Hamming and Jaccard apply solely to binary vectors, used for memory-efficient quantized representations.

Including an Index for Efficiency

pgvector supplies two index sorts for approximate nearest-neighbor search, and every makes a unique set of trade-offs.

How HNSW Works

How Inverted File Index Works

Right here is methods to create an HNSW index for cosine distance:

CREATE INDEX ON gear USING hnsw (embedding vector_cosine_ops) WITH (m = 16, ef_construction = 64);

CREATE INDEX ON gear

USING hnsw (embedding vector_cosine_ops)

WITH (m = 16, ef_construction = 64);

The operator class in your index should match the gap operator in your queries.
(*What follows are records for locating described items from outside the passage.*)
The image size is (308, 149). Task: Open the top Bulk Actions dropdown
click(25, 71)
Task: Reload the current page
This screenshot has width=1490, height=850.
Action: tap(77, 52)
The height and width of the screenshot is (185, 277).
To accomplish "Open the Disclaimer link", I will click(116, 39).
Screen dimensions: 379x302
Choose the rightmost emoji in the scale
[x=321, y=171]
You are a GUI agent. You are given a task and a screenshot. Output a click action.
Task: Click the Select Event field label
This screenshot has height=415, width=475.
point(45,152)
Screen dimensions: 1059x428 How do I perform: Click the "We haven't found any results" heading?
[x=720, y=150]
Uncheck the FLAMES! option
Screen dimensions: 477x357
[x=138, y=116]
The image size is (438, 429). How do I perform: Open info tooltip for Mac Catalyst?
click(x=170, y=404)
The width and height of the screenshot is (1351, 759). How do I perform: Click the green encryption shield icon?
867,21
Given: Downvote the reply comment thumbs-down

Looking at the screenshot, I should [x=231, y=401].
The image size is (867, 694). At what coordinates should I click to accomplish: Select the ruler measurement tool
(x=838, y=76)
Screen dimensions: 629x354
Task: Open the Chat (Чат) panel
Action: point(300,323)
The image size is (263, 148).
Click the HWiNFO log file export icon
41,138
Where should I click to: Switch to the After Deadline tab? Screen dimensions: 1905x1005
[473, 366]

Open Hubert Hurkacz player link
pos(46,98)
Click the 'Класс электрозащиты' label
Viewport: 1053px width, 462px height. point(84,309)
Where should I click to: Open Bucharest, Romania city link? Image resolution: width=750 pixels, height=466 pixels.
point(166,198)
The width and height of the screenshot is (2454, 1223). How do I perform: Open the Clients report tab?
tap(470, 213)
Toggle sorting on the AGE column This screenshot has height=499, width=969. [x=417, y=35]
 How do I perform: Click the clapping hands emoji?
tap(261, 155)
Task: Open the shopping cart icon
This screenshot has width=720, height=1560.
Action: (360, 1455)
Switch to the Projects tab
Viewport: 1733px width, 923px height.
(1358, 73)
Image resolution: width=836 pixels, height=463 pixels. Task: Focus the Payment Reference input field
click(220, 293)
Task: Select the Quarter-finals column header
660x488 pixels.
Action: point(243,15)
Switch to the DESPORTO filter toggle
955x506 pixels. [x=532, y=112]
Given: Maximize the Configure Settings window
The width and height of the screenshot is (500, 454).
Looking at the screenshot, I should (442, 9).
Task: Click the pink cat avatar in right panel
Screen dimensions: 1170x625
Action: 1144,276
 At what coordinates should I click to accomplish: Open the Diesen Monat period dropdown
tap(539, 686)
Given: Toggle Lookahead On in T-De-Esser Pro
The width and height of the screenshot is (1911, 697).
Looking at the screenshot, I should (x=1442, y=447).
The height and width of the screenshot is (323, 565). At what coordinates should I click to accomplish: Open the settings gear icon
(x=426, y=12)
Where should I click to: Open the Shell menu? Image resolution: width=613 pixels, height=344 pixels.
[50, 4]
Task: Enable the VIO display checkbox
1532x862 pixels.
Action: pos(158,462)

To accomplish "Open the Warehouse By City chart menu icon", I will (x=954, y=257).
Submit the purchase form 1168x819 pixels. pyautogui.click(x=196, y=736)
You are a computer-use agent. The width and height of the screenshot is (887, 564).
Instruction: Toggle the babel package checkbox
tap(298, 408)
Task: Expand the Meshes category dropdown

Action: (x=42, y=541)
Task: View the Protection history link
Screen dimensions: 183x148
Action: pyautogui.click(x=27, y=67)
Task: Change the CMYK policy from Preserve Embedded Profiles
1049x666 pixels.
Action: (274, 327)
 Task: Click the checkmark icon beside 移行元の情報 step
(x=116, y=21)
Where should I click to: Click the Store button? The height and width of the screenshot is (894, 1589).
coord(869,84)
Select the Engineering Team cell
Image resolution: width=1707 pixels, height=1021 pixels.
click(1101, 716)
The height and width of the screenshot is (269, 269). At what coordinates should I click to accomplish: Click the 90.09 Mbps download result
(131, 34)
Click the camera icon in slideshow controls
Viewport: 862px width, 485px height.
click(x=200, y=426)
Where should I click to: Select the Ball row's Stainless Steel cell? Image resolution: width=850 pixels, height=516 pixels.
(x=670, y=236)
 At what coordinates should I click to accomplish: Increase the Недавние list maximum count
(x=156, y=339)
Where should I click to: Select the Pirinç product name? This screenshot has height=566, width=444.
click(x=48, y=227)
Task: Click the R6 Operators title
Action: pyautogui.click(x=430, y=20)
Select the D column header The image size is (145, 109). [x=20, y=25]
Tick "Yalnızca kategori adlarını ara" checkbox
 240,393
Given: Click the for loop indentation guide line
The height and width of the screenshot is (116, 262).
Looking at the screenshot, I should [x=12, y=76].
The mapping is:

Question Operator	Index Operator Class
`<->`	`vector_l2_ops`
`<=>`	`vector_cosine_ops`
`<#>`	`vector_ip_ops`
`<+>`	`vector_l1_ops`
`<~>`	`bit_hamming_ops`
`<%>`	`bit_jaccard_ops`

If these don’t match, PostgreSQL falls again to a sequential scan. At all times confirm with EXPLAIN that the index is getting used when wanted.

Placing It Collectively: Filtered Similarity Search

Right here we discover the 2 most comparable footwear merchandise to our question, proscribing the search to a single class:

SELECT identify, class, embedding <-> ‘[0.80, 0.19, 0.40]’ AS distance FROM gear WHERE class = ‘Footwear’ ORDER BY distance LIMIT 2;

SELECT

identify,

class,

embedding <-> ‘[0.80, 0.19, 0.40]’ AS distance

FROM gear

WHERE class = ‘Footwear’

ORDER BY distance

LIMIT 2;

Output:

identify | class | distance

———————————+—————+—————

Salomon Speedcross 6 | Footwear | 0.0004

Merrell Moab 3 GTX | Footwear | 0.0016

(2 rows)

Abstract & Subsequent Steps

In apply, many of the complexity comes down to a few key choices:

Select your embedding mannequin earlier than writing any schema, as a result of the vector dimension is baked into the column definition and altering it later means re-embedding your total dataset.
Match your distance metric to your mannequin’s output. Cosine distance works nicely for many LLM-generated embeddings.
Make sure the operator class in your index matches the operator in your queries, as a result of a mismatch produces no error — solely a silent regression to full-table scans.